U.S. decision would hit families’ pocketbooks in El Salvador
SAN SEBASTIAN SALITRILLO, El Salvador — Every two weeks, Flor Tovar receives a lifeline in the form of cash wired from her husband living in the United States.
The money pays the $50 rent for her modest two-bedroom home in a low-income housing development about an hour northwest of El Salvador’s capital. It also covers school transportation for their two sons, the electricity, water and cable television.
Now a decision made in Washington to end temporary protected status for her husband and nearly 200,000 other Salvadorans in the U.S. has the 33-year-old Tovar and her sons wondering what a future without that income would look like. Salvadorans with the status have been given until Sept. 9, 2019, to leave the United States or face deportation.
“It is very worrisome. These people don’t have the resources to come back, and the crime is terrible here,” Tovar said Tuesday.

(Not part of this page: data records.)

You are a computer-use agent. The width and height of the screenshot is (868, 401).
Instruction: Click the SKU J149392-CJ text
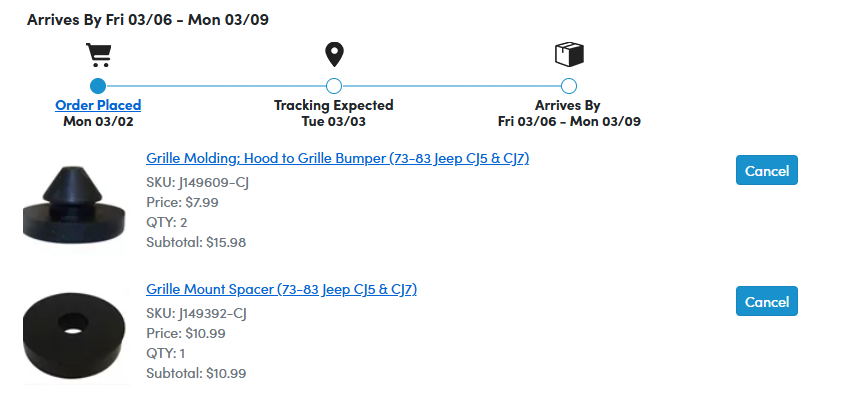click(x=196, y=313)
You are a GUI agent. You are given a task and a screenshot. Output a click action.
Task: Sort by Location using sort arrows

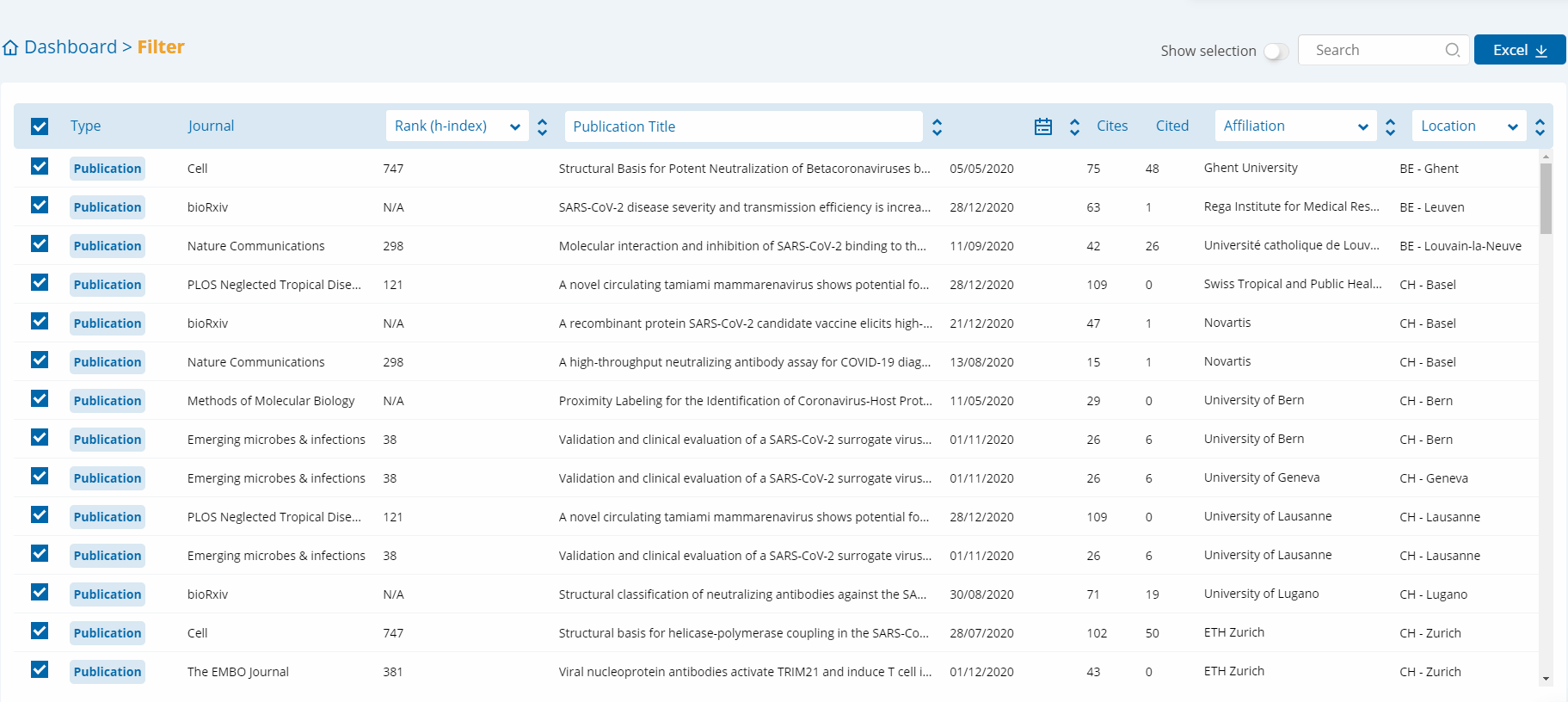(x=1540, y=126)
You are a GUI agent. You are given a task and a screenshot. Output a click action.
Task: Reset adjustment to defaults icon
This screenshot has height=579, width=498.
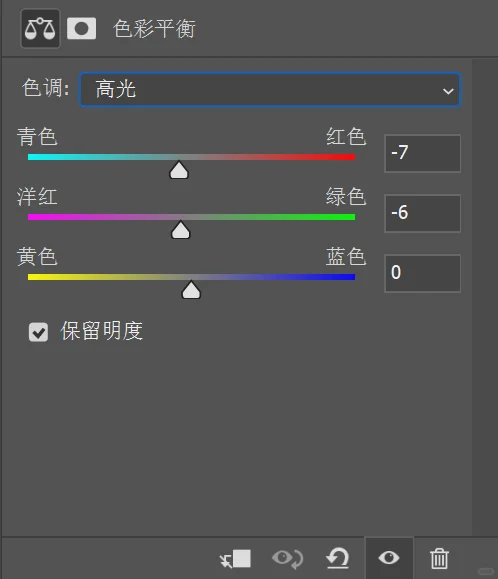point(337,558)
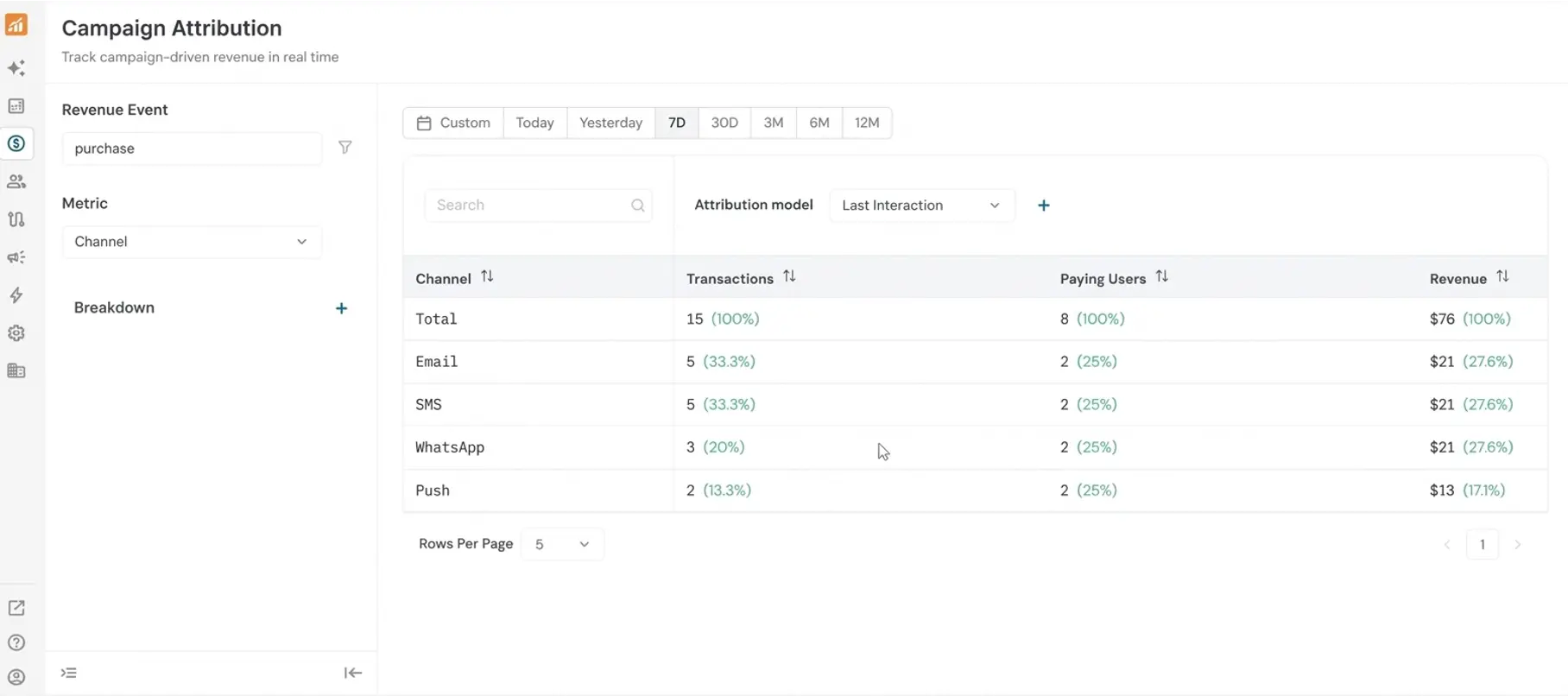1568x696 pixels.
Task: Add a breakdown with the plus icon
Action: [341, 308]
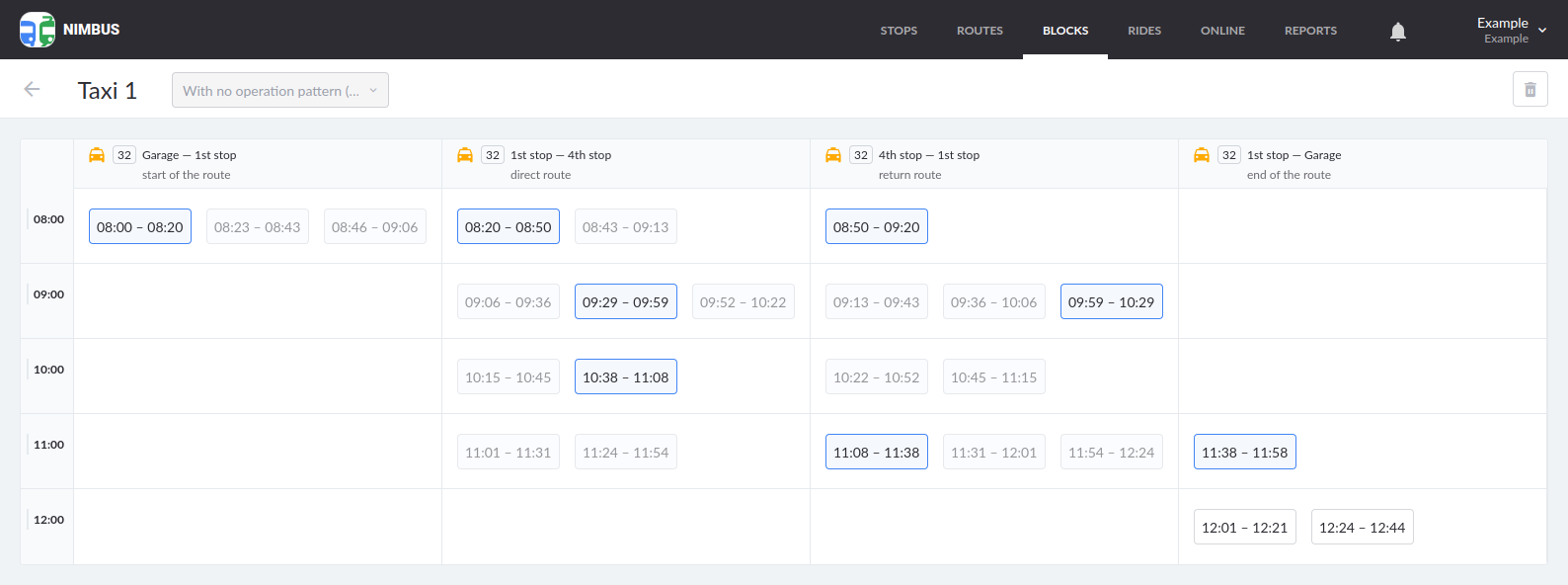
Task: Delete block using the trash icon
Action: pyautogui.click(x=1529, y=90)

The change would affect only a fraction of the estimated 2 million Salvadorans living the United States. But the effects could be devastating for families like Tovar’s who depend on the money sent home by relatives.
The Trump administration has left the door open for Congress to find a legislative solution that would allow those Salvadorans to remain in the country. Salvadorans living under the temporary protected status received it because earthquakes in 2001 made it difficult for them to return to their country. But Homeland Security Secretary Kirstjen Nielsen announced Monday that the U.S. has determined that the effects of those quakes are no longer a hurdle to returning.